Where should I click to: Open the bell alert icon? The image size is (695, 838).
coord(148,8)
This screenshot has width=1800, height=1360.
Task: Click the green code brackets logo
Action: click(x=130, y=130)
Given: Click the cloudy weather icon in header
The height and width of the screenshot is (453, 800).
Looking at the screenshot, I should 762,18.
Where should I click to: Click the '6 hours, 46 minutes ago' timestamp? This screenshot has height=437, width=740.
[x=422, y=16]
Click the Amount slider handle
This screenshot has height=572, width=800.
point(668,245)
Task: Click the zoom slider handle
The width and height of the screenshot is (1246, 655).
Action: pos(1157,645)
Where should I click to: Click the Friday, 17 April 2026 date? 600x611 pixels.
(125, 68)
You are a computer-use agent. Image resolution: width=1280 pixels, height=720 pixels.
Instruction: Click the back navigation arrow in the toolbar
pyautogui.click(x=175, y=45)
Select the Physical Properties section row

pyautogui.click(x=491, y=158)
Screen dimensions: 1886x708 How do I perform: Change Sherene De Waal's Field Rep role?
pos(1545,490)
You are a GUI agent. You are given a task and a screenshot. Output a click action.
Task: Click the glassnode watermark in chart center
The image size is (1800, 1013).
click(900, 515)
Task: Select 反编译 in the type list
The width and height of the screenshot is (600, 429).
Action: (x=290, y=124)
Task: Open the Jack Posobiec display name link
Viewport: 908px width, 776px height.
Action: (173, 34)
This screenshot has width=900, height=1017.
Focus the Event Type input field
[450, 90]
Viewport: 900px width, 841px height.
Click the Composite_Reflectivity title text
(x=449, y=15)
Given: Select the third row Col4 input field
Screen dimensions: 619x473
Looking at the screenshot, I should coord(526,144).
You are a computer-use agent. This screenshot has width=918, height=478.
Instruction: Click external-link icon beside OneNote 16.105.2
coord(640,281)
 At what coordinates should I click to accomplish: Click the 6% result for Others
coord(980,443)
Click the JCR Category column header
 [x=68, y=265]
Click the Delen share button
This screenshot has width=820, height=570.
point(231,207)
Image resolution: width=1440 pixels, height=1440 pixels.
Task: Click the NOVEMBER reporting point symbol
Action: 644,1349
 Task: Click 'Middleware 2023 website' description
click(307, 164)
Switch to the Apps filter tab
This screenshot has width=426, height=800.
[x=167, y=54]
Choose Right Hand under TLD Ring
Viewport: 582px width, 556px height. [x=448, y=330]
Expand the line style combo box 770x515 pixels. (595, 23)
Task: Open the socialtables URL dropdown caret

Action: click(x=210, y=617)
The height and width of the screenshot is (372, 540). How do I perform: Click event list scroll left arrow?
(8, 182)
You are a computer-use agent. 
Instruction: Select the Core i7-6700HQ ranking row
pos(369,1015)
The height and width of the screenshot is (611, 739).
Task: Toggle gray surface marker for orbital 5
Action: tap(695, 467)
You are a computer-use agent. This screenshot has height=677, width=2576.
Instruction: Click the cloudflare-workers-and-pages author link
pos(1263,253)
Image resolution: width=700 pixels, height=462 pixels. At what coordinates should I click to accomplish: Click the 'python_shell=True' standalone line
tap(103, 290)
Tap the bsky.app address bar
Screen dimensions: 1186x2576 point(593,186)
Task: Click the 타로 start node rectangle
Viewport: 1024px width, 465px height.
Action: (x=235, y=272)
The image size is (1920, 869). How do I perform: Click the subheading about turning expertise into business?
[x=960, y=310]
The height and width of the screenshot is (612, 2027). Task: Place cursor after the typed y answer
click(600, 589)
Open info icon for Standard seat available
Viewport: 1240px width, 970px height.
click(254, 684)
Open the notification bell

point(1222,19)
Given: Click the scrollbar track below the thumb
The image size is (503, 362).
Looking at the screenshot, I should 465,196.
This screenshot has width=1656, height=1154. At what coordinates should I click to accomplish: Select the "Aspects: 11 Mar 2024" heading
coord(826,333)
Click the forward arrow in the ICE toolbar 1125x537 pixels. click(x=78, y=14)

........

WHAT THE EXERCISE ASKS
Starting at the first line of the data above, please restate word for word every line up to and including the one that holds "Given: Click the cloudy", and add nothing else.

YOUR RESPONSE
Where should I click to: Open the bell alert icon? The image size is (695, 838).
coord(148,8)
This screenshot has width=1800, height=1360.
Task: Click the green code brackets logo
Action: click(x=130, y=130)
Given: Click the cloudy weather icon in header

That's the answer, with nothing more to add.